# Passage shown
####

Thanks for your help, Glenn.

0 Kudos
Glenn7
Contributor
Contributor

The bios needs to be at least 1.2.6 which dell prosupport advised us during troubleshooting the original issue.

0 Kudos
VMCHIS
Enthusiast
Enthusiast

I am experiencing this issue with some R620's we have.  I noticed that there is a new Dell vSphere 5.0 Update 1 A02 ISO available for download, posted on 12/26/2012.  Does anyone know if you still have to do the disable netqueue with this version?  Looks like Dell revised this ISO 3 times now.  Not sure what changed.

0 Kudos
VMCHIS
Enthusiast
Enthusiast

Just as an FYI, the tg3 driver was updated in the Dell vSphere 5.0 Update 1 A02 image.

####

Rows for locating described items
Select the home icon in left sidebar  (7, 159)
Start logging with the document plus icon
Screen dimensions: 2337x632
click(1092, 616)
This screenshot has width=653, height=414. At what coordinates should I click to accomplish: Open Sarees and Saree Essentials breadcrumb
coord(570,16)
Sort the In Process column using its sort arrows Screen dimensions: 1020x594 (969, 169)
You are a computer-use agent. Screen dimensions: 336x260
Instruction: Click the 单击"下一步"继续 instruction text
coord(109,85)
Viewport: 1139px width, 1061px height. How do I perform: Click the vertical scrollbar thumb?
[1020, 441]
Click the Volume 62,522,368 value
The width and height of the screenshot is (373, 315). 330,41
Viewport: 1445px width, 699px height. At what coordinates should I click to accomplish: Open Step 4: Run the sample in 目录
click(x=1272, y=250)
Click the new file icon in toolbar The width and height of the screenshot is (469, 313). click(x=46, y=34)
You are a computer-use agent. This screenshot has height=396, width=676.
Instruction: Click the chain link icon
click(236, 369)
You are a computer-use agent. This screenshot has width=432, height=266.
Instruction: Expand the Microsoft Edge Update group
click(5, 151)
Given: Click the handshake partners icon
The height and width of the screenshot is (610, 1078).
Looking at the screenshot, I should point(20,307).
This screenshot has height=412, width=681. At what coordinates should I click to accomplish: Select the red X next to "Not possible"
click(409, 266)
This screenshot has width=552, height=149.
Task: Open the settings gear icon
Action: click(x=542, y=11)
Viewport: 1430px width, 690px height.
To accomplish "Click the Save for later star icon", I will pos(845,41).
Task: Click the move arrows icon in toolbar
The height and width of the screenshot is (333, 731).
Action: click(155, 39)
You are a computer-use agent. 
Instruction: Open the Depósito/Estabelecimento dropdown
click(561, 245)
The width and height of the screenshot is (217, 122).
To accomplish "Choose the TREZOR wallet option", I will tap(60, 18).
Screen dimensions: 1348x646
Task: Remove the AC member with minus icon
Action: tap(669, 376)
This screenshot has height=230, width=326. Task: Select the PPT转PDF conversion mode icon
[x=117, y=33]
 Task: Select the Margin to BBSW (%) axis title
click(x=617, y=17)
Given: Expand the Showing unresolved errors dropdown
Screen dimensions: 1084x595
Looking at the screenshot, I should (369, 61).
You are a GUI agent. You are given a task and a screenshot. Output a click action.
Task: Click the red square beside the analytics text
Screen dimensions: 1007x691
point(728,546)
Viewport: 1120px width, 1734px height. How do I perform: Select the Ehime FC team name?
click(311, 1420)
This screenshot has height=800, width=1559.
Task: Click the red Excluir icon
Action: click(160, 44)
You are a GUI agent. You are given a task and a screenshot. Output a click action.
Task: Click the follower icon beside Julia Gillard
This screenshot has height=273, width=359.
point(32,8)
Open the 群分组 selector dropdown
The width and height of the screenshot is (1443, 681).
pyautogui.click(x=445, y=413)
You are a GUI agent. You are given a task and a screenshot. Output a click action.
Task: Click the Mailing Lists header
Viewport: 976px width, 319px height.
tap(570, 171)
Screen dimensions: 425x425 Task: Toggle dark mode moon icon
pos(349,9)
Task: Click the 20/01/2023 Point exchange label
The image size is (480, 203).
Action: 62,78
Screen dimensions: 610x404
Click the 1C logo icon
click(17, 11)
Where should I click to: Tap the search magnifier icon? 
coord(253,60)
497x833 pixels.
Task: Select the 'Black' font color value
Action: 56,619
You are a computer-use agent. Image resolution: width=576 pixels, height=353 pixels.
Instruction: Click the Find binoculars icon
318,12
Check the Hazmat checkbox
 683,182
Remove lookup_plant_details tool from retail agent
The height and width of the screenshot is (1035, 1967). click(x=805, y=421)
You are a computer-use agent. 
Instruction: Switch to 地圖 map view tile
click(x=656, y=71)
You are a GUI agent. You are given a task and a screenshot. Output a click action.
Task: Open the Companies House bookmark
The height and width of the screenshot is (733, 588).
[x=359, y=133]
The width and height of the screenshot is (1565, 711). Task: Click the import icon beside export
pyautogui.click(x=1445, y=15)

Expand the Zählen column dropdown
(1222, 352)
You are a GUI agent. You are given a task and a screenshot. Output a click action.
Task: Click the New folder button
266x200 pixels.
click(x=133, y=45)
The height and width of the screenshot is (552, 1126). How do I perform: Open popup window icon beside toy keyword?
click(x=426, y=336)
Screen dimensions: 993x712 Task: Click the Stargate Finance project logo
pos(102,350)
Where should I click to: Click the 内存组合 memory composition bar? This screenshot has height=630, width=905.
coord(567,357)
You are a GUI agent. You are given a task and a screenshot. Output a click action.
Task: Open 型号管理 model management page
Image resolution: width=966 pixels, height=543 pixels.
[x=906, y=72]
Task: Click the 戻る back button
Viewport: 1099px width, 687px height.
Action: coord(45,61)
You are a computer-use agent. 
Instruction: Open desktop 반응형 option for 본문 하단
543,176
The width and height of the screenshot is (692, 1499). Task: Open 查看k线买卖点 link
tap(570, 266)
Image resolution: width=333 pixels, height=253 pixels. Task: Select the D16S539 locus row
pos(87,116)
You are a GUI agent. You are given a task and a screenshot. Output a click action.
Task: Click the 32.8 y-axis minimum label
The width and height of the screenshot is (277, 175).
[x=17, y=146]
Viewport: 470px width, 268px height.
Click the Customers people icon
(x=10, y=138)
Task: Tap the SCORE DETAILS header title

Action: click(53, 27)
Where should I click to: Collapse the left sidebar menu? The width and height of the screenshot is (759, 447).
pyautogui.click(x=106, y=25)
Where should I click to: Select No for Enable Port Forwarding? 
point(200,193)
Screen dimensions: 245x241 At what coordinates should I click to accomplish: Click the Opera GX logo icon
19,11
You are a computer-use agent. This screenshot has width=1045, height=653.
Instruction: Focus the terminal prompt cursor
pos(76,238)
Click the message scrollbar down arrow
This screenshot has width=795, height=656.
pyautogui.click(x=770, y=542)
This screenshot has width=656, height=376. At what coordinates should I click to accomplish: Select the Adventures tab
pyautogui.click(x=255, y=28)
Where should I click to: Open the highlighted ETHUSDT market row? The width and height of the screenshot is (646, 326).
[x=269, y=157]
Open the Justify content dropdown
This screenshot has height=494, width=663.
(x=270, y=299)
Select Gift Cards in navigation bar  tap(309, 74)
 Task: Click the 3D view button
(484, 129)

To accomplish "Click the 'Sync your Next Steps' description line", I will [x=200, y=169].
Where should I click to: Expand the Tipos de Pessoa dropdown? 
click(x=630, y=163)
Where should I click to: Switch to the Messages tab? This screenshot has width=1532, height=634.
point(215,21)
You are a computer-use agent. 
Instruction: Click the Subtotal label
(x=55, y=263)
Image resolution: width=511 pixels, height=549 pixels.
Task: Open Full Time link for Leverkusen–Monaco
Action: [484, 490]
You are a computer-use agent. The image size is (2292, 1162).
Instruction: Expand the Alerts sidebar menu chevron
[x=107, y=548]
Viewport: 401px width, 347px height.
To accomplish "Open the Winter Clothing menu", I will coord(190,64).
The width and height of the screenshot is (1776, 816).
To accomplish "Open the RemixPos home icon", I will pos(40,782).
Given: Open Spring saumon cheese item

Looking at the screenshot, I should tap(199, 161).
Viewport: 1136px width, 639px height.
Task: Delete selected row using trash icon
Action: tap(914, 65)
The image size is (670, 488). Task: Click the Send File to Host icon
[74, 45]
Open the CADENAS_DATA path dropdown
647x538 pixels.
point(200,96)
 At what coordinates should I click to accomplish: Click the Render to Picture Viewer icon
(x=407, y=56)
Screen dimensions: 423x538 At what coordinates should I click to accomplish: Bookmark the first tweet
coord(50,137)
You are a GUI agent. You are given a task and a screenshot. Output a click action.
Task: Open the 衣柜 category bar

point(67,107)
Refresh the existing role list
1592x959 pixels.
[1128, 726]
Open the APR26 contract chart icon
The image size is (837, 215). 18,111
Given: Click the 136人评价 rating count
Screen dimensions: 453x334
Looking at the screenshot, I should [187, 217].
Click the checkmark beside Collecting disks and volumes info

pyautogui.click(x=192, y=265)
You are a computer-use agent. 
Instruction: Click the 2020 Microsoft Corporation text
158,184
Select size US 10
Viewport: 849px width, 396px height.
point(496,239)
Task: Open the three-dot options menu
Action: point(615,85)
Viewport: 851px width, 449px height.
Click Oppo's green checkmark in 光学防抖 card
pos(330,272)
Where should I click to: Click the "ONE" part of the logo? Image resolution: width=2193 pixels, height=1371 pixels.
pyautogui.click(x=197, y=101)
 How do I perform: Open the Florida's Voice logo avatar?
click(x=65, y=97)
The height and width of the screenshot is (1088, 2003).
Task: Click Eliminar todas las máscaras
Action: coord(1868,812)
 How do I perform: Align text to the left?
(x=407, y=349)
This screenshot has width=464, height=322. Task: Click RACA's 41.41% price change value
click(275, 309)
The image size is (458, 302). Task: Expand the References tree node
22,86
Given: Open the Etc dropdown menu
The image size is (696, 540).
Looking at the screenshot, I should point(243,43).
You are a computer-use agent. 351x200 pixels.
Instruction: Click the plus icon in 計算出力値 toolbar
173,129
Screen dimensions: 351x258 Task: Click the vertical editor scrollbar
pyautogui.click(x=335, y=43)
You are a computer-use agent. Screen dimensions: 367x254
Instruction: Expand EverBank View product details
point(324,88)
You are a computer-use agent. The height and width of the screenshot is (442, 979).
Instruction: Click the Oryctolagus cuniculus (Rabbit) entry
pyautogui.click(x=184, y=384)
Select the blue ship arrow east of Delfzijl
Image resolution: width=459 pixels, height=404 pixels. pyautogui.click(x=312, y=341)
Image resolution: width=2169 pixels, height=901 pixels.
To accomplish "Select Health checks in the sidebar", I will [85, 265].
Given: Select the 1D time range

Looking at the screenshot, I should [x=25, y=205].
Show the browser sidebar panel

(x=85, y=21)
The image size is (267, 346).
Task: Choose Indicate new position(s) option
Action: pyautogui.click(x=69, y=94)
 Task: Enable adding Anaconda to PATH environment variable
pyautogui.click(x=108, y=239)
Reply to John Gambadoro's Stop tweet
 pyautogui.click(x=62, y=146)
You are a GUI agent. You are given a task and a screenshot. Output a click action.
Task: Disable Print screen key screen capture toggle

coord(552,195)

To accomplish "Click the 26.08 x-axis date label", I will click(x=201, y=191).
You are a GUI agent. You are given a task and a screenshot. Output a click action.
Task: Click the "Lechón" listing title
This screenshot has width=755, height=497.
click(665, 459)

####

# Exercise prompt
Swap "R620's" for "R720's" in the forum thread, and give the passage again starting with "I am experiencing" and going on through "sure what changed.". The rows have no part in this.

# Response to the task
I am experiencing this issue with some R720's we have.  I noticed that there is a new Dell vSphere 5.0 Update 1 A02 ISO available for download, posted on 12/26/2012.  Does anyone know if you still have to do the disable netqueue with this version?  Looks like Dell revised this ISO 3 times now.  Not sure what changed.